A business owner’s policy (BOP) often combines property, liability and business income (interruption) coverages for small–to-midsize businesses. Coverage purchased as a package is generally less expensive than if purchased through separate insurance policies and can help ensure proper underlying limits are in place. Normally, companies with 100 employees or fewer and revenues of up to about $5 million or less are candidates for a BOP. Some types of businesses, such as restaurants, may be ineligible for a BOP because of the specific risks inherent in the business and may need to consider buying the individual coverages separately. An endorsement or rider can be added to a commercial property insurance policy that will extend the policy's coverage to business income (interruption) losses.
Business income (interruption) insurance does not cover:
- Broken items resulting from a covered event or loss (such as glass)
- Flood or earthquake damage, which are covered by a separate policy
- Undocumented income that’s not listed on your business’ financial records
- Utilities
- Pandemics, viruses, or communicable diseases (such as COVID-19)
How much business income (interruption) insurance coverage is needed?

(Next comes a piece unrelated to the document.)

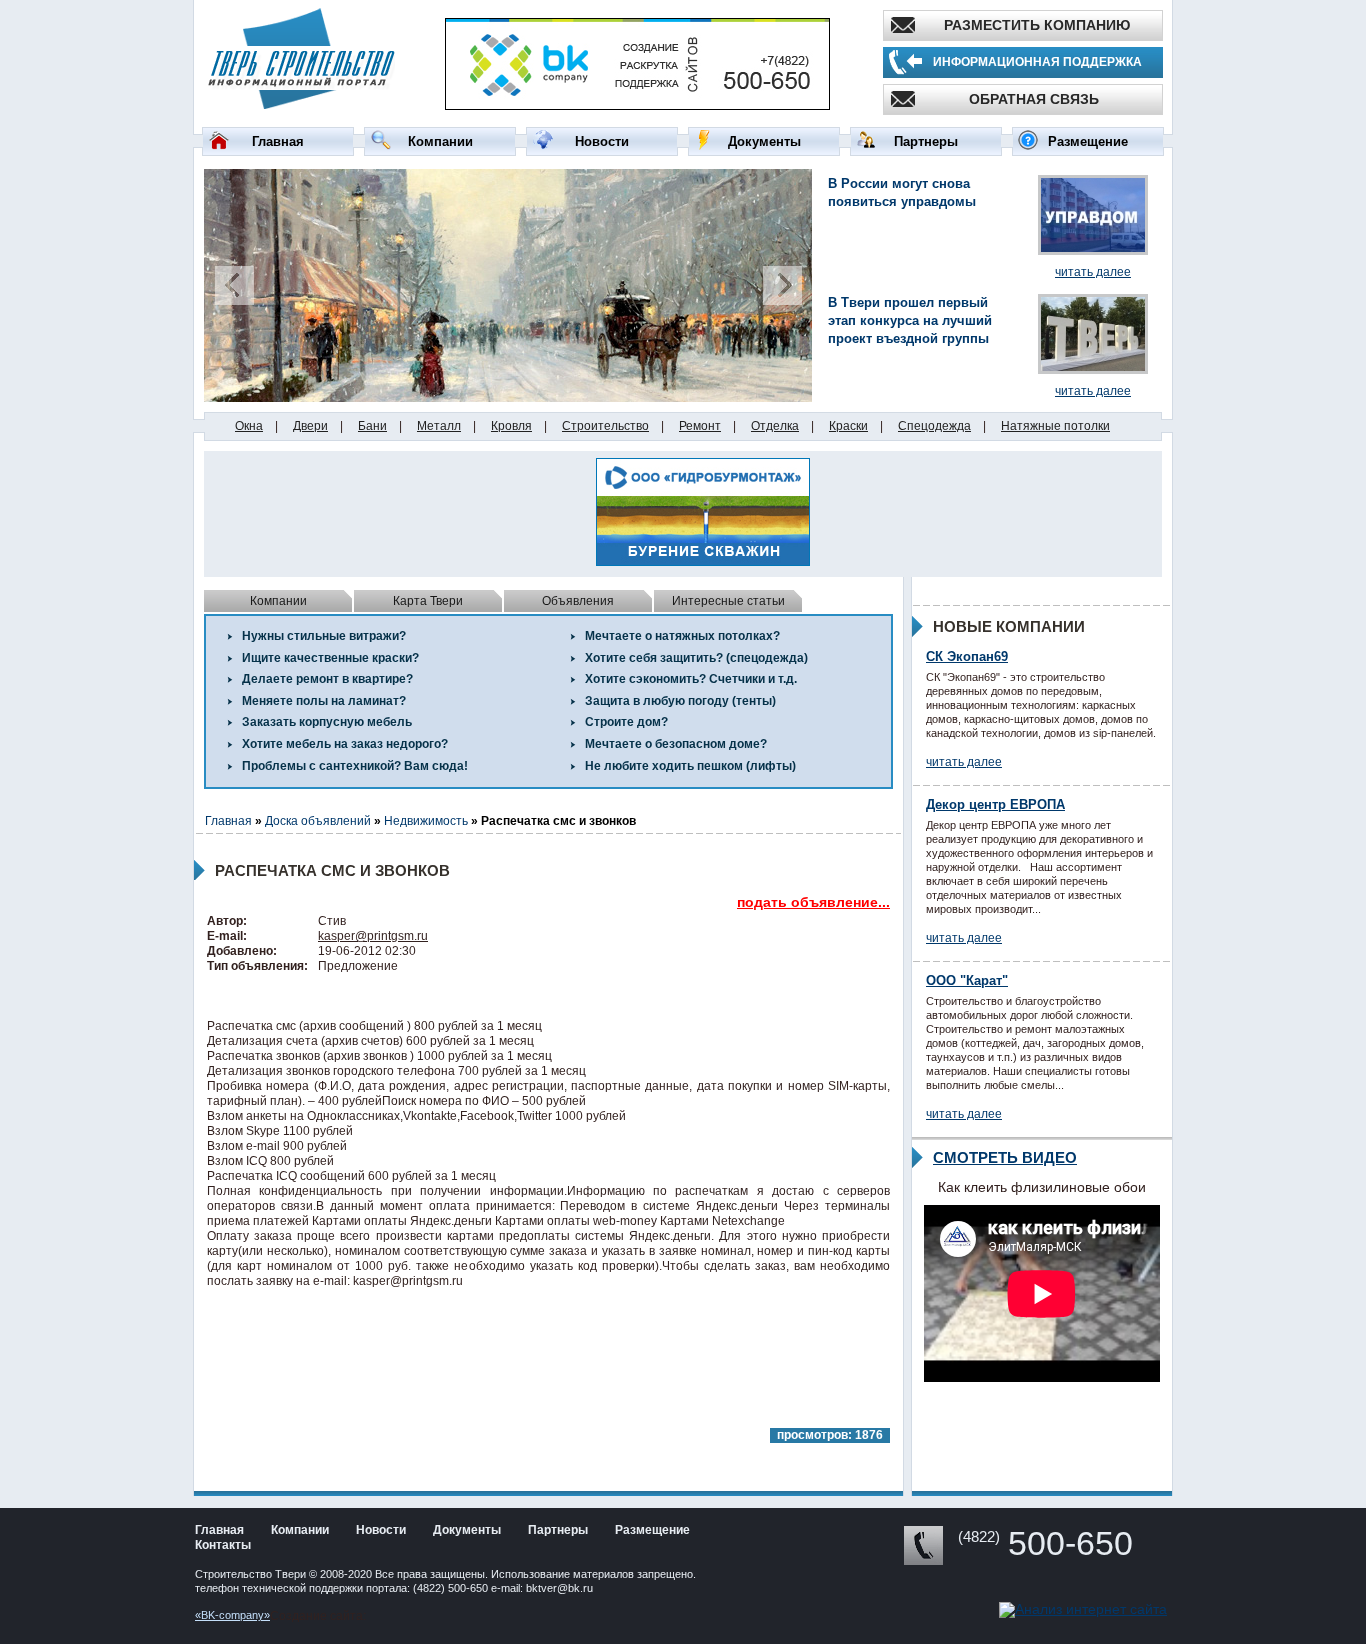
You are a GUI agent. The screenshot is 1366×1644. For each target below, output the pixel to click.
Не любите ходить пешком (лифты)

A good rule of thumb is to use a business’s gross earnings and projections to estimate future profits and determine the right amount of coverage. Remember, if business income (interruption) costs exceed the coverage limit chosen, the business owner will have to pay out of pocket for any extra expenses.
How much does business income (interruption) insurance cost?

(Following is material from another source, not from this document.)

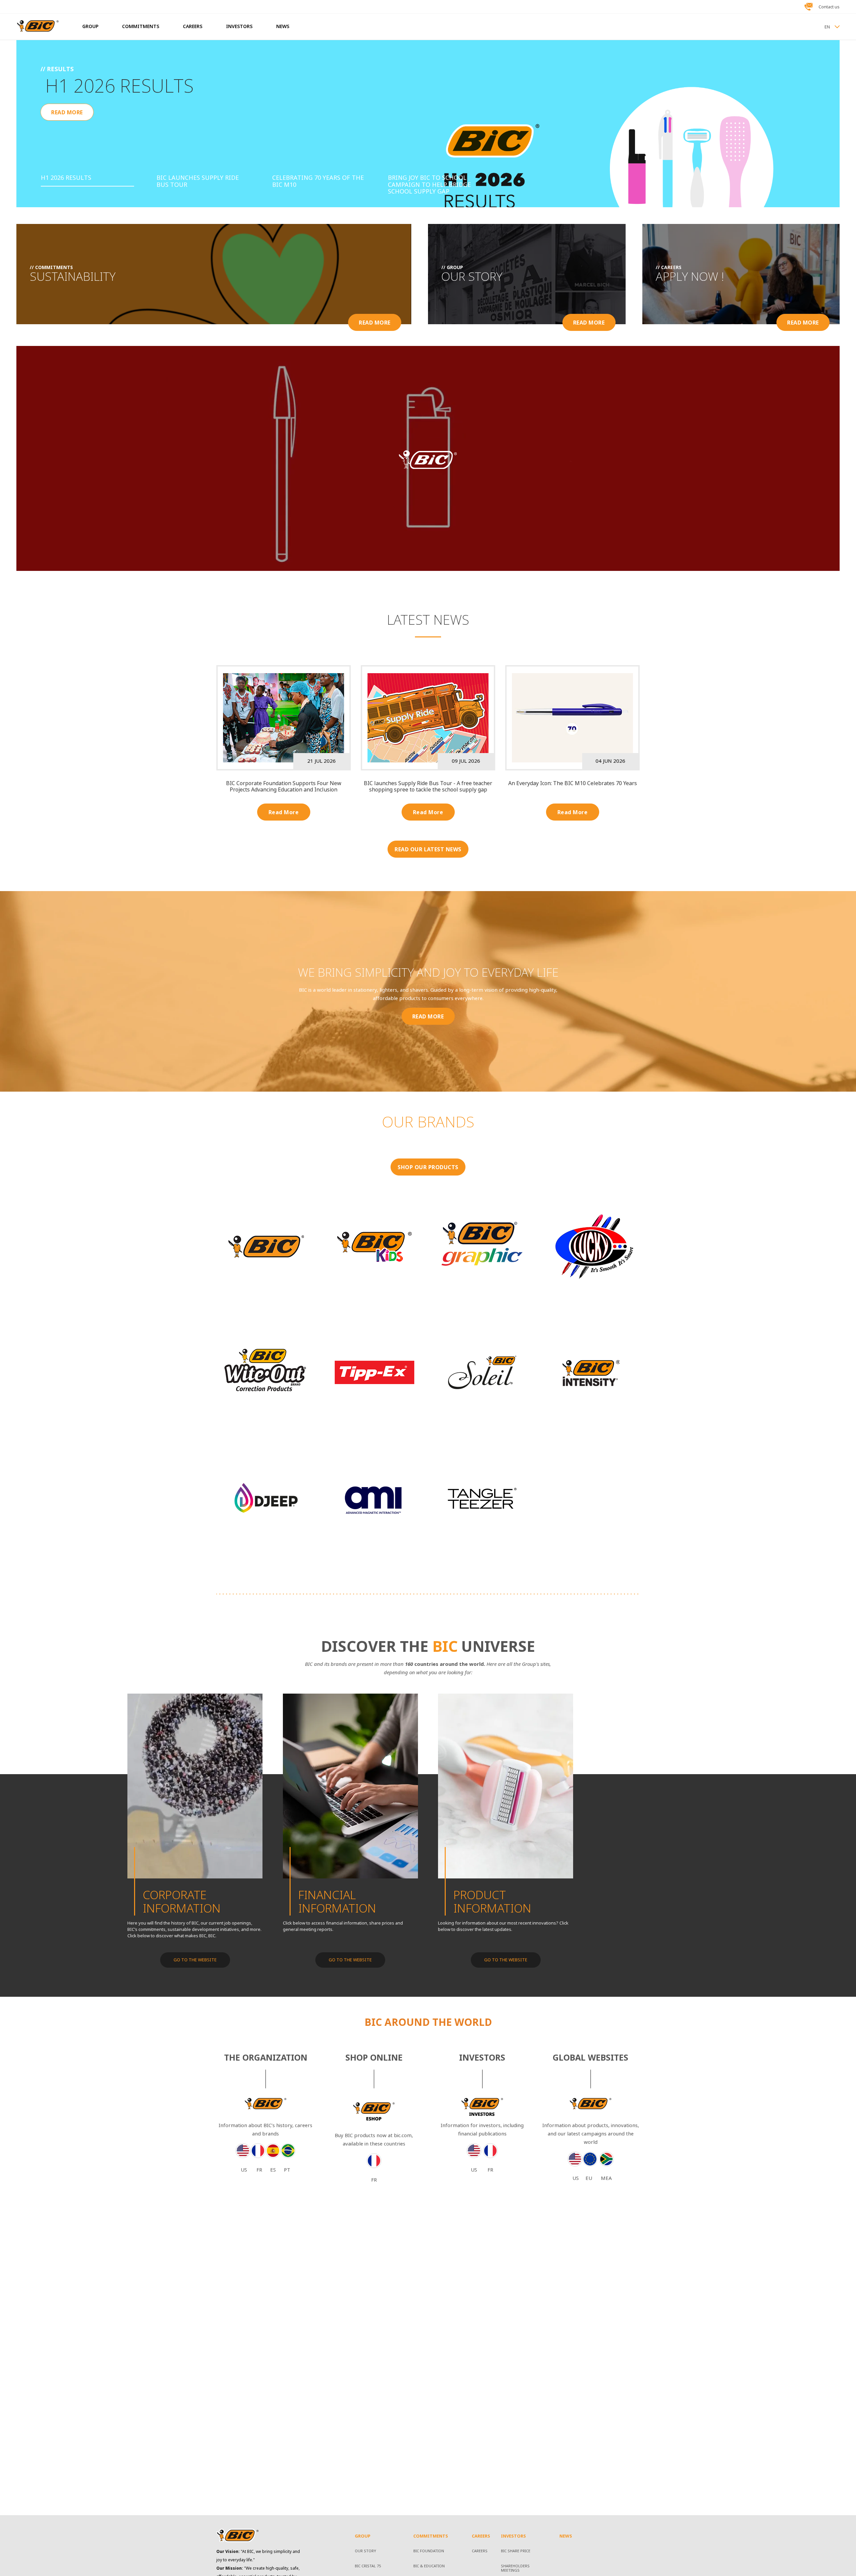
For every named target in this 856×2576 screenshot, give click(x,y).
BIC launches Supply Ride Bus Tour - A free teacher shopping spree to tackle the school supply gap (428, 786)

It depends on a number of factors, including your:
- Industry
- Number of employees
- Amount of coverage
- Prior claims experience (if you’ve had to file any claims with your insurer)
The price of the policy can also vary depending on your location. For example, if the business is in an area with a higher risk of hurricanes, the cost of business income (interruption) insurance may increase. A restaurant might have higher premiums than a real estate agency, for example, because of the greater risk of fire. Also, a real estate agency can more easily operate out of another location.